Next, redefine is_positive() to work on an entire review. You’ll need to obtain that specific review using its file ID and then split it into sentences before rating:

from statistics import mean

def is_positive(review_id: str) -> bool:
    """True if the average of all sentence compound scores is positive."""
    text = nltk.corpus.movie_reviews.raw(review_id)
    scores = [
        sia.polarity_scores(sentence)["compound"]
        for sentence in nltk.sent_tokenize(text)
    ]
    return mean(scores) > 0

.raw() is another method that exists in most corpora. By specifying a file ID or a list of file IDs, you can obtain specific data from the corpus. Here, you get a single review, then use nltk.sent_tokenize() to obtain a list of sentences from the review. Finally, is_positive() calculates the average compound score for all sentences and associates a positive result with a positive review.

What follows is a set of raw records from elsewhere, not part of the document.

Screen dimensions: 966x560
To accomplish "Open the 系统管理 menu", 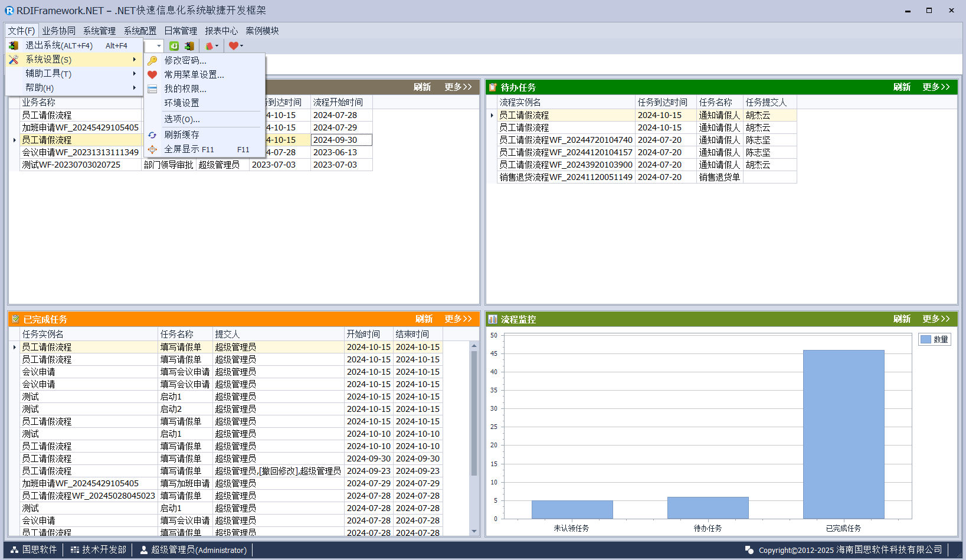I will (x=99, y=31).
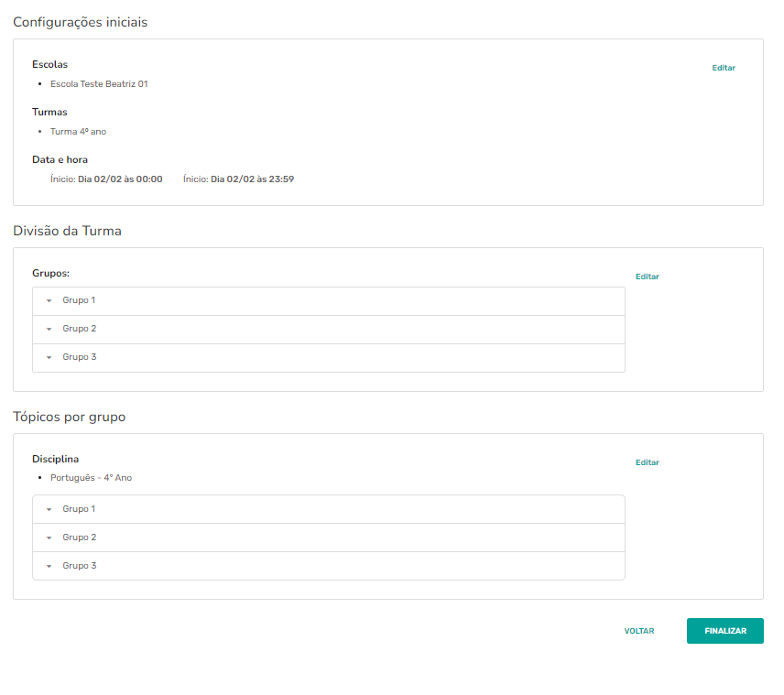Click the Configurações iniciais heading
The image size is (784, 695).
click(x=81, y=22)
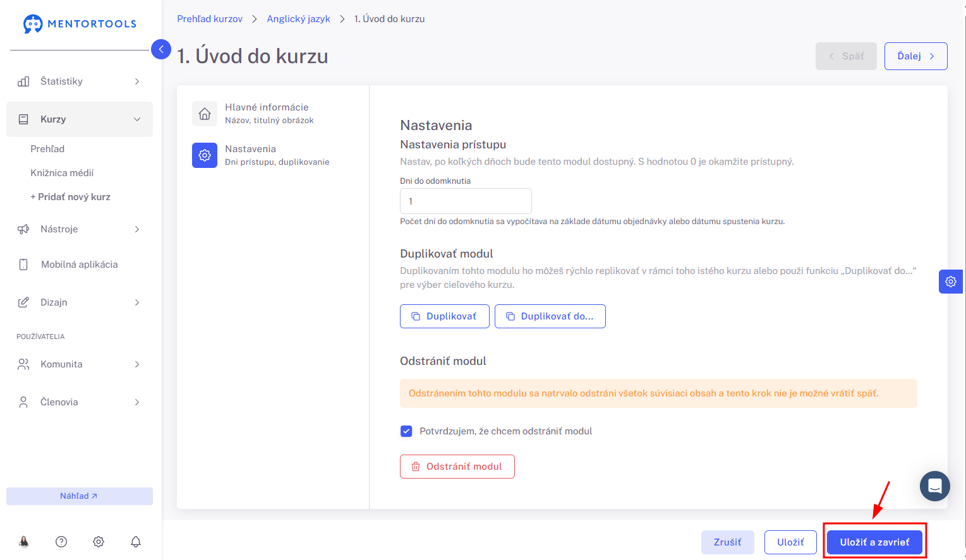Click the Duplikovať do... button
The image size is (966, 560).
pyautogui.click(x=550, y=316)
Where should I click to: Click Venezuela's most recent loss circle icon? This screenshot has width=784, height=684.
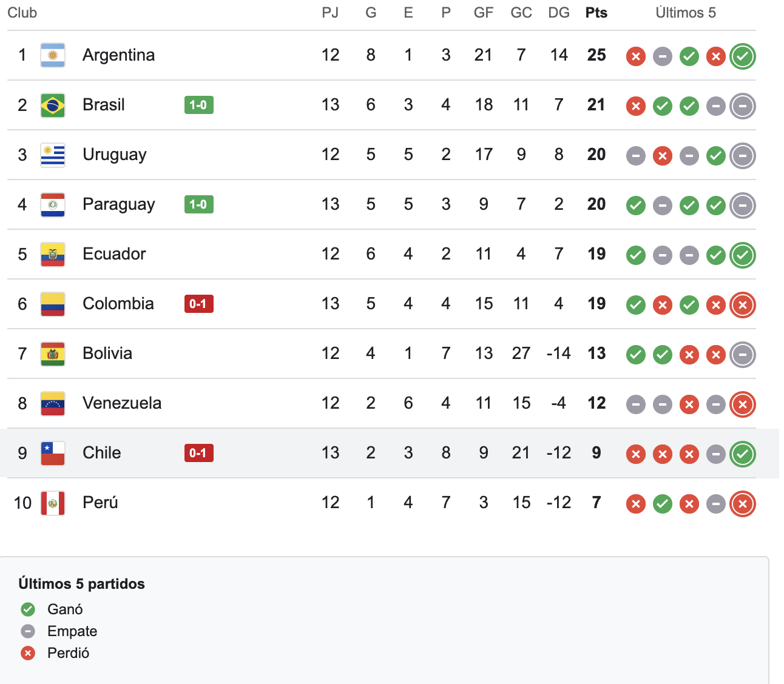[743, 404]
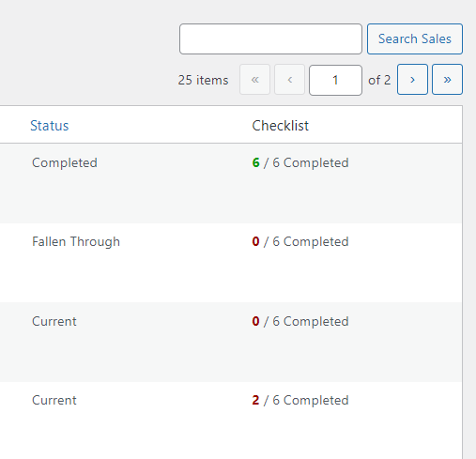The width and height of the screenshot is (476, 459).
Task: Click the first Current status cell
Action: (54, 321)
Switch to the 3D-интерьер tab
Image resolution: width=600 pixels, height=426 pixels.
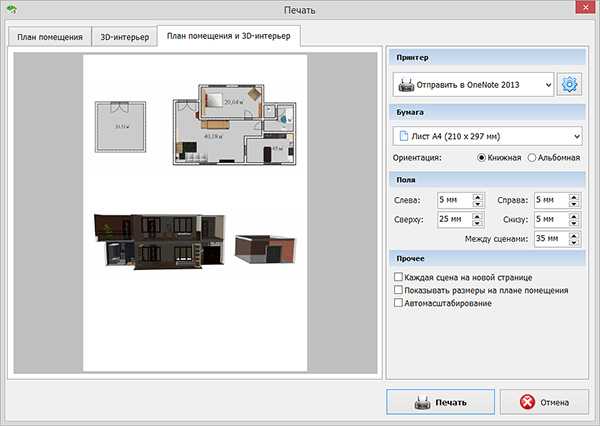tap(125, 38)
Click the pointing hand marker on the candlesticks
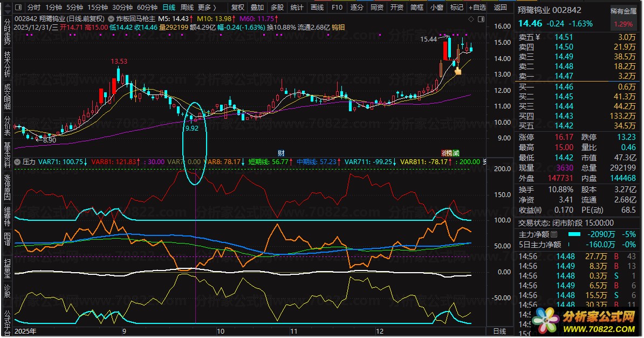 point(458,70)
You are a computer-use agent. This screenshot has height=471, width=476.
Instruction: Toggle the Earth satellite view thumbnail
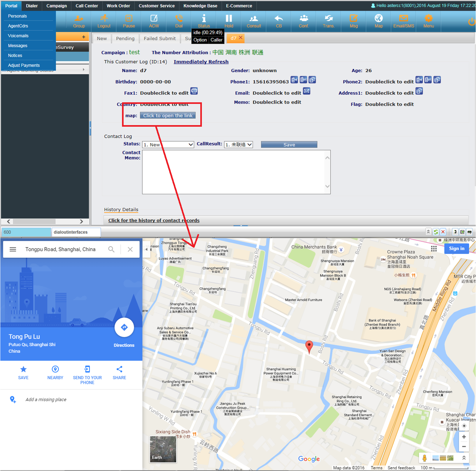pyautogui.click(x=163, y=449)
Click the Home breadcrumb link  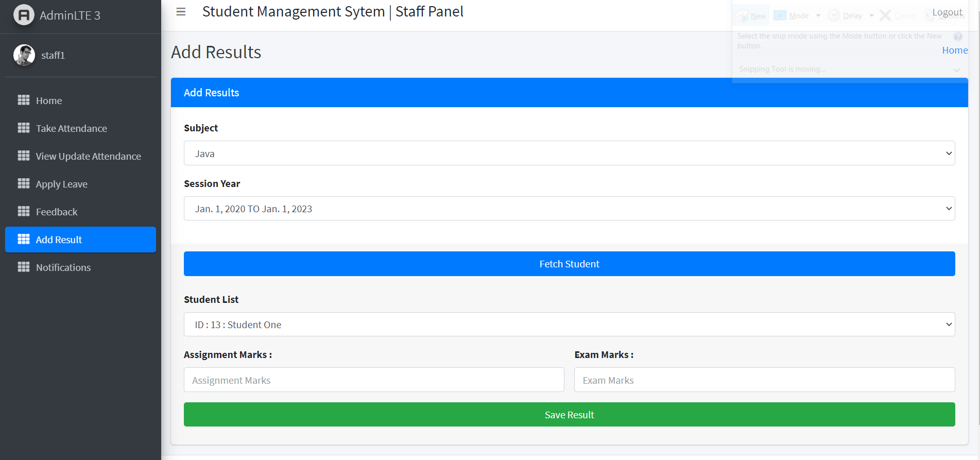(x=955, y=50)
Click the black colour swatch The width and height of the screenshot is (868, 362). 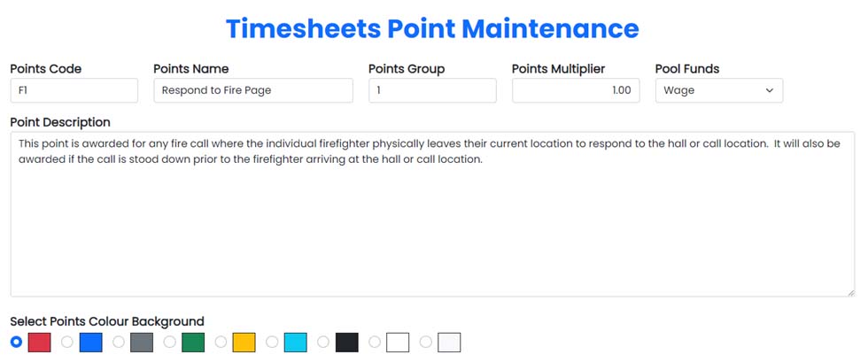(347, 343)
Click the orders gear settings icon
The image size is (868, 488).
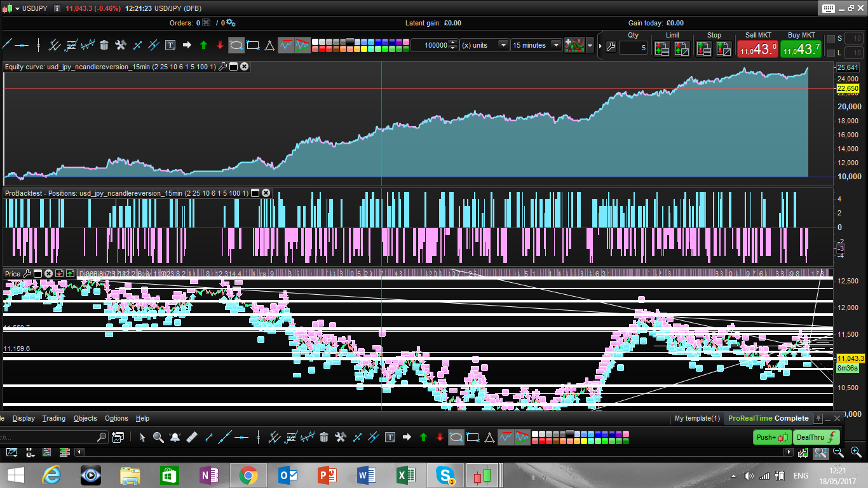click(231, 23)
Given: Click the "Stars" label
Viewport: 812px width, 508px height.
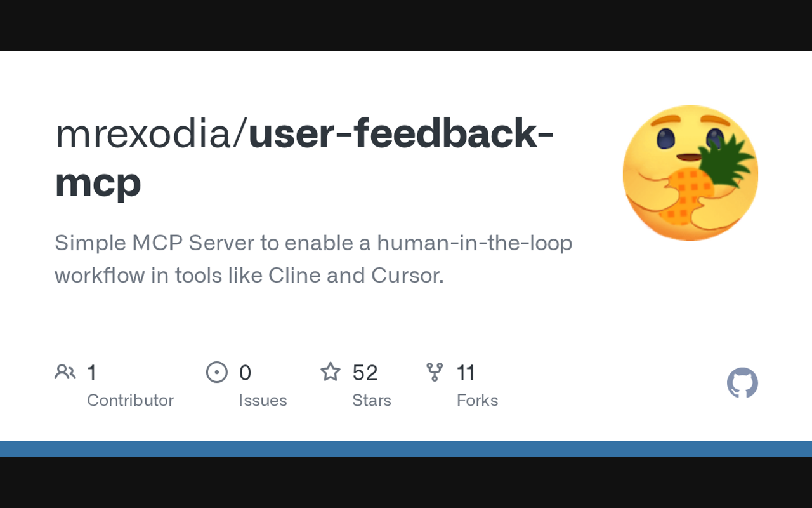Looking at the screenshot, I should point(372,400).
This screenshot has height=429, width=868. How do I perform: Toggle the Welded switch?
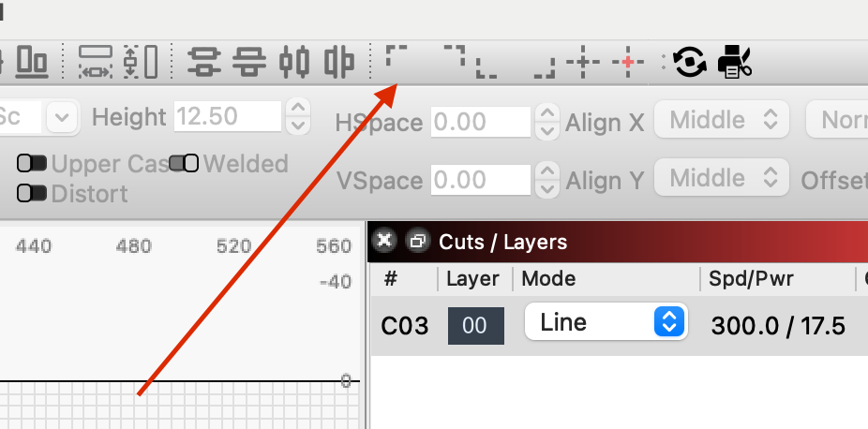click(183, 163)

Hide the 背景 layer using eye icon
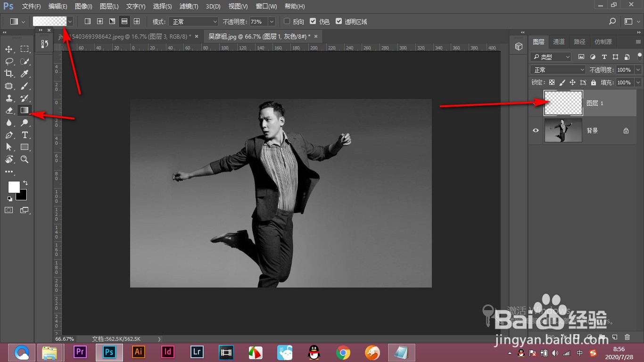pyautogui.click(x=536, y=131)
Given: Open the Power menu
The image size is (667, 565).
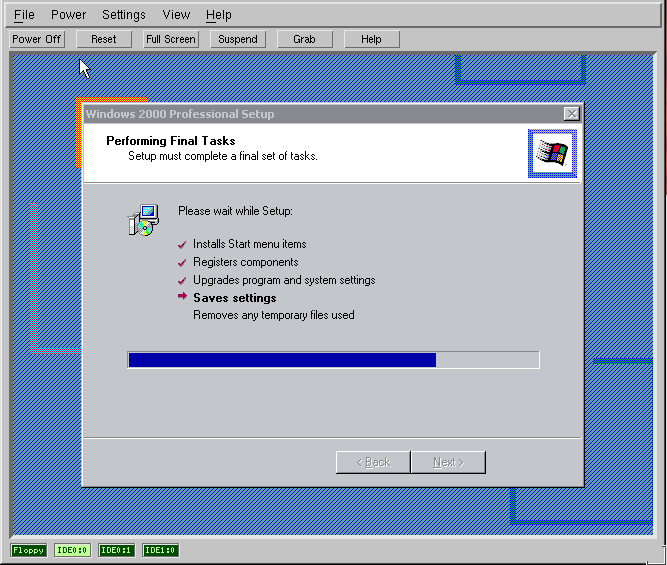Looking at the screenshot, I should coord(69,15).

You can take the opportunity to rate all the reviews and see how accurate VADER is with this setup:

>>>
>>> shuffle(all_review_ids)
>>> correct = 0
>>> for review_id in all_review_ids:
...     if is_positive(review_id):
...         if review_id in positive_review_ids:
...             correct += 1
...     else:
...         if review_id in negative_review_ids:
...             correct += 1
...
>>> print(F"{correct / len(all_review_ids):.2%} correct")
64.00% correct

After rating all reviews, you can see that only 64 percent were correctly classified by VADER using the logic defined in is_positive().

A 64 percent accuracy rating isn’t great, but it’s a start. Have a little fun tweaking is_positive() to see if you can increase the accuracy.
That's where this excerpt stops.